ASSIGNMENT: In the material below, the lines from the one containing "Obchodní podmínky (407, 10)" through the one containing "Krušnohorské deskové hry (118, 200)" are to be given again exactly, ends included, and no others.
=== Section Start ===
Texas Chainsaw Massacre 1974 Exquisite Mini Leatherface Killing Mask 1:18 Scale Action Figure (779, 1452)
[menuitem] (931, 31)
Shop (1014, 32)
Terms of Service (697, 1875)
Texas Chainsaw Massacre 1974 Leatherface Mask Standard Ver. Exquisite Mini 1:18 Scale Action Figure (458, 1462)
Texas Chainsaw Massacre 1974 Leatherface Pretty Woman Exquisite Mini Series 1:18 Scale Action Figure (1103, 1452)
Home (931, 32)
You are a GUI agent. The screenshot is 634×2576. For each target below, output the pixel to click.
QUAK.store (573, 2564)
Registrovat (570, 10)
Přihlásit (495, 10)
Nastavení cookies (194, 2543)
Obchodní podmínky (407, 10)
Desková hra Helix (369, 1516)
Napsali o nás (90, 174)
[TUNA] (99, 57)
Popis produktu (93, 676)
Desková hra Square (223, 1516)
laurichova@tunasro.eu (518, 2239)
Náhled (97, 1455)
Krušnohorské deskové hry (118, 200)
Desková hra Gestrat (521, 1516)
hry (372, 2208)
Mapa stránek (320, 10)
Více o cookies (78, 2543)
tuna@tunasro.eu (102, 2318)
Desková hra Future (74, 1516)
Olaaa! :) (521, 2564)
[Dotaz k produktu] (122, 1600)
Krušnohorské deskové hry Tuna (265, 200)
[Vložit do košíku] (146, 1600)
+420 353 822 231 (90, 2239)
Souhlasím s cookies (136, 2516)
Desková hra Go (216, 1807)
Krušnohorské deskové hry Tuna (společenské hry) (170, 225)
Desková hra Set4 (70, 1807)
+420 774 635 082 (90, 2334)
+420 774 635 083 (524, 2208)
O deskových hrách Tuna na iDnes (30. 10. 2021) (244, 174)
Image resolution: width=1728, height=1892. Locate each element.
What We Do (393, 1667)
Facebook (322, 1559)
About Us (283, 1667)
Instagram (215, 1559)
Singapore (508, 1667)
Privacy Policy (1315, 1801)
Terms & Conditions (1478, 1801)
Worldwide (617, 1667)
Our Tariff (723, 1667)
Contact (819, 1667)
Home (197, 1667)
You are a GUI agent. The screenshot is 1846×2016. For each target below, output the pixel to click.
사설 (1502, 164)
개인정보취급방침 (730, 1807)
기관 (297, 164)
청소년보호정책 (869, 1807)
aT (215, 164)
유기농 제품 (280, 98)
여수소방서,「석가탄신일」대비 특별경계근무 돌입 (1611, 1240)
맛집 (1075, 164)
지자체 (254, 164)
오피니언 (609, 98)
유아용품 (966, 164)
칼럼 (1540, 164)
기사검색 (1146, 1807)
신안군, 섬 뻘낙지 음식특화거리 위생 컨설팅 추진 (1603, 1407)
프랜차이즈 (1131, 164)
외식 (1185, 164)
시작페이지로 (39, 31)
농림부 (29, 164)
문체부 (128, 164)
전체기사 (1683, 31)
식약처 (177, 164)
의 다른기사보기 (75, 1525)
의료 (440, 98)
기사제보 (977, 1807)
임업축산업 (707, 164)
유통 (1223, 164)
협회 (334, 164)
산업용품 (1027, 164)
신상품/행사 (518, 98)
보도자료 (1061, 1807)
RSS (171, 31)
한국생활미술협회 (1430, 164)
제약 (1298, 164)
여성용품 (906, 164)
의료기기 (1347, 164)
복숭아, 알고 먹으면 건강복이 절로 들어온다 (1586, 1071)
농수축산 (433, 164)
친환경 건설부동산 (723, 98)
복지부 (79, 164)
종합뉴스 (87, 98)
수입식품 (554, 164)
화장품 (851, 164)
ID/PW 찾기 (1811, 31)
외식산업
=== Section End ===
RESULT OF THE TASK:
Obchodní podmínky (407, 10)
Desková hra Helix (369, 1516)
Napsali o nás (90, 174)
[TUNA] (99, 57)
Popis produktu (93, 676)
Desková hra Square (223, 1516)
laurichova@tunasro.eu (518, 2239)
Náhled (97, 1455)
Krušnohorské deskové hry (118, 200)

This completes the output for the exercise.